Selected excerpt –
In the Maggid’s reading, the point of the procedures outlined in the Torah is to teach us humility. Why do we engage in lashon hara, mindless speech, in the first place? Because we aren’t sufficiently humble, and thus we don’t recognize the damage our words can do. By submitting to the word of the Priest, who will pronounce the person pure or impure, the Torah teaches us to remember the power of speech and treat it with the proper care and respect.

Yet we find a different, seemingly contradictory, understanding from Rabbi Meir Simcha HaKohen Dvinsk (1843-1926) in his commentary Meshekh Chokhma. For him, the lesson here is not only about teaching humility but also reminding us that each situation has its own context, and that one rule should not necessarily apply in all situations. Here is what he says:

“‘And the Priest shall see the affliction… and the Priest shall see the afflicted person…’ Why the repetition? One can say that this speaks of two types of perception: ‘The Priest shall see the affliction’: This is according to its plain meaning—that he should look at the affliction to see if it contains signs of impurity, such as white hair and so on. ‘And he shall see the afflicted person’: There is another type of ‘seeing,’ or perception, regarding whether it is appropriate to declare the person impure, which is not connected to the affliction itself but rather to the person and the timing. For example: A newlywed is given all seven days of the wedding feast [before being inspected]. Similarly, on a Festival, a person is given all the days of the festival so as not to disturb their joy. The ways of the Torah are ‘ways of pleasantness’ (Proverbs 3:17), and this second ‘seeing’ refers to the Priest truly perceiving the person—their quality and situation—to determine if the timing and circumstances make it appropriate to declare them impure.”

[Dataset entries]
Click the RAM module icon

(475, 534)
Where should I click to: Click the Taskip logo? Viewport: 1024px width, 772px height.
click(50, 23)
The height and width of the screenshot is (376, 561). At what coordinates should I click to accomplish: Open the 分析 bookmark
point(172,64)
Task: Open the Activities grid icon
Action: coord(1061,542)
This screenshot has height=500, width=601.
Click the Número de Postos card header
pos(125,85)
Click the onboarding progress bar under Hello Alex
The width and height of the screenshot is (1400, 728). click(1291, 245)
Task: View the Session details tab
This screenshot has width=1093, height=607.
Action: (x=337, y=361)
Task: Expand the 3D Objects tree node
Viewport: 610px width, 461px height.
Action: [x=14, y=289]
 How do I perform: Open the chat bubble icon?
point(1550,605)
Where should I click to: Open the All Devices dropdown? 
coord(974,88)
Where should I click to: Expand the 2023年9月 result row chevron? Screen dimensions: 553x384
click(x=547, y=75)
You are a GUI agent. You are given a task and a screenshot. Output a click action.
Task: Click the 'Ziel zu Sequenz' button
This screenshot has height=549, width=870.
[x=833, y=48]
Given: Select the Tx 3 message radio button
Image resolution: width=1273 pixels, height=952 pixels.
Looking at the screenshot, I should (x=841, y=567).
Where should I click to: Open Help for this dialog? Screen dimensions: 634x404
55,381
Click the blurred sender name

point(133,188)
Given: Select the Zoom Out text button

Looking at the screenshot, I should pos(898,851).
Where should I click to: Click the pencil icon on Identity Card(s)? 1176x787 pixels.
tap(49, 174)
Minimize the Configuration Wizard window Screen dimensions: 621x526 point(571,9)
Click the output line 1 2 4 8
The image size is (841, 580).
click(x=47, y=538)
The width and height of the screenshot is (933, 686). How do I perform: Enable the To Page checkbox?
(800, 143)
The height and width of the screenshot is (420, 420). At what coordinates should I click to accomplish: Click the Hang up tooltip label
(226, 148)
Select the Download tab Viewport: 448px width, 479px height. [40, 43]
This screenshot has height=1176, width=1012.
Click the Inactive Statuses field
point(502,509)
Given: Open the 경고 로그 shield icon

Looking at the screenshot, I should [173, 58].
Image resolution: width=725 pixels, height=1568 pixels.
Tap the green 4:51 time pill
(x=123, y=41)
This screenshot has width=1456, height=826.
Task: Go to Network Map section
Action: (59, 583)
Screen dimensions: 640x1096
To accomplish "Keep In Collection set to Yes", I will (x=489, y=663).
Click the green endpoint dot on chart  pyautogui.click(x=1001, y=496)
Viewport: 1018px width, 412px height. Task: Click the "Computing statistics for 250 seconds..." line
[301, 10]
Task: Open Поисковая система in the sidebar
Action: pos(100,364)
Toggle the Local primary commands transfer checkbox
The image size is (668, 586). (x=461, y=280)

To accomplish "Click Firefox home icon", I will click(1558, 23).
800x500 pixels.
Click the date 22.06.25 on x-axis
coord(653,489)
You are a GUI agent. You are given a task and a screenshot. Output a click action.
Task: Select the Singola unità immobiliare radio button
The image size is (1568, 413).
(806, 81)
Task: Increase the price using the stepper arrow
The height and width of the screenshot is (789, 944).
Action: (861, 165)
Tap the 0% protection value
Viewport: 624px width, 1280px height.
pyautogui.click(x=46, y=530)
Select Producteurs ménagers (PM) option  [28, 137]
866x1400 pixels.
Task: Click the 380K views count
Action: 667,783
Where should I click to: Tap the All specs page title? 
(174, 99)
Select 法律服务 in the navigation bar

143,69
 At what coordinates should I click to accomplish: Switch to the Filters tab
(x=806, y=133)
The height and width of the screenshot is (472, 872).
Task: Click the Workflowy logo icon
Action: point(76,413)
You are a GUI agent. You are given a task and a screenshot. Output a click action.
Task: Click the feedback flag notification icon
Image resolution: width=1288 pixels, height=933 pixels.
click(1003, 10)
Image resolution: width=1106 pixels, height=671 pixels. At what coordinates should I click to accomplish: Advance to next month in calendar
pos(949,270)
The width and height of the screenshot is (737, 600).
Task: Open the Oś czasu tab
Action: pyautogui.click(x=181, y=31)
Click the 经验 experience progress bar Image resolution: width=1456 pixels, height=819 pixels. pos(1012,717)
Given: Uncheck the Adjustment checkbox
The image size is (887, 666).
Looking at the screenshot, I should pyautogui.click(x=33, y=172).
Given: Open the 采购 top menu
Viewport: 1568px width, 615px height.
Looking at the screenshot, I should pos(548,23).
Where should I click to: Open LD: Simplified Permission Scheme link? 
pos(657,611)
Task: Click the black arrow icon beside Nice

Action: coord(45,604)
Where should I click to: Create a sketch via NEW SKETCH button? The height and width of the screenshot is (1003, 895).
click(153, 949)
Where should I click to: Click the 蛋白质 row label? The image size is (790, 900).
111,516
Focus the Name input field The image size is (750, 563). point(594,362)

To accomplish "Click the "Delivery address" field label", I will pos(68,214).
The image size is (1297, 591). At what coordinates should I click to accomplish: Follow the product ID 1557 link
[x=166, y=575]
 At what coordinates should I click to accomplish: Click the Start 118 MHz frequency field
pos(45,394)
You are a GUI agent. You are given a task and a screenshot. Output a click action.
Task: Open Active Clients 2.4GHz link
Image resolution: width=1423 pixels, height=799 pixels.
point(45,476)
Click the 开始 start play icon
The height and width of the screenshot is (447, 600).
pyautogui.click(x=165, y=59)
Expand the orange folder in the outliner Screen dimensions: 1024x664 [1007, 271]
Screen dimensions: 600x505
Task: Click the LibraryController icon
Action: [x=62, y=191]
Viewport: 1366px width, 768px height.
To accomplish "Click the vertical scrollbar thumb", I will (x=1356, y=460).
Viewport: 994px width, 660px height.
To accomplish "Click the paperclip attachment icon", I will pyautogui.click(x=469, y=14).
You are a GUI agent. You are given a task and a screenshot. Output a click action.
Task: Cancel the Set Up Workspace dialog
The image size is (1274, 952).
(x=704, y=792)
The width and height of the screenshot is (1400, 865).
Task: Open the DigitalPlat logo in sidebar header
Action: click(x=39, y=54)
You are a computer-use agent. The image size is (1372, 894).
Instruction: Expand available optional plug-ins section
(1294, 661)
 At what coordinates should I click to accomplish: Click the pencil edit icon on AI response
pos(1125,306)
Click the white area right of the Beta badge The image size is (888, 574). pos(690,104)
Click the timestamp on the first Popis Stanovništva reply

What to do –
1) Decide whether each statement below agrees with the text on the Priest's inspection, answering yes or no and quoting the deciding words of the text. (a) In the Maggid's reading, the procedures outlined in the Torah are meant to teach humility. (b) Rabbi Meir Simcha HaKohen Dvinsk's commentary is titled Meshekh Chokhma. (c) A newlywed is inspected before the wedding feast begins.
2) Copy the part of the text on the Priest's inspection from "In the Maggid’s" to "care and respect." without any changes.
3) Extend the text on the Priest's inspection, picking up right after its final sentence.

Task-by-task results –
1)
(a) Yes: "the point of the procedures outlined in the Torah is to teach us humility"
(b) Yes: "in his commentary Meshekh Chokhma"
(c) No: "A newlywed is given all seven days of the wedding feast [before being inspected]"

2)
In the Maggid’s reading, the point of the procedures outlined in the Torah is to teach us humility. Why do we engage in lashon hara, mindless speech, in the first place? Because we aren’t sufficiently humble, and thus we don’t recognize the damage our words can do. By submitting to the word of the Priest, who will pronounce the person pure or impure, the Torah teaches us to remember the power of speech and treat it with the proper care and respect.

3)
While these are two divergent readings, they share an emphasis on mindful awareness of our speech. The Maggid of Dubnow invites us to be aware of the power of even the smallest speech acts, words we think are meaningless, and recognize the power they hold. If nothing else, the words we tell ourselves have the power to shape our experience of the world—and that’s before we get to how they can affect others. In many ways the Meshekh Chokhma is saying something similar: the Priest has enormous power in his hands. With his words he will create a ritual and social reality for the afflicted person. Thus, he is exhorted to be mindful before speaking, and to truly perceive the situation of the person before him.

Which brings us back to Hillel’s “If not now, when?” A core mindfulness teaching, of course, is that we can only know the present moment. That could lead us to a kind of carpe diem (or, in more contemporary parlance, YOLO) orientation. Yet mindfulness also counsels us to be fully present in the moment we’re living in. That requires taking the time to really perceive and understand the context in which the present moment is occurring. On the deepest levels, the discipline of spiritual practice is about living both of these truths simultaneously.

For Reflection & Conversation

  • If you had to put yourself on a spectrum between “seize the day” (1) and “wait for the right moment,” (5) where would you put yourself? When, if ever, have you wished you were more one or the other?
  • As you think about your life right now in the world that we live in, how might you want to strengthen either or both ends of this spectrum for yourself?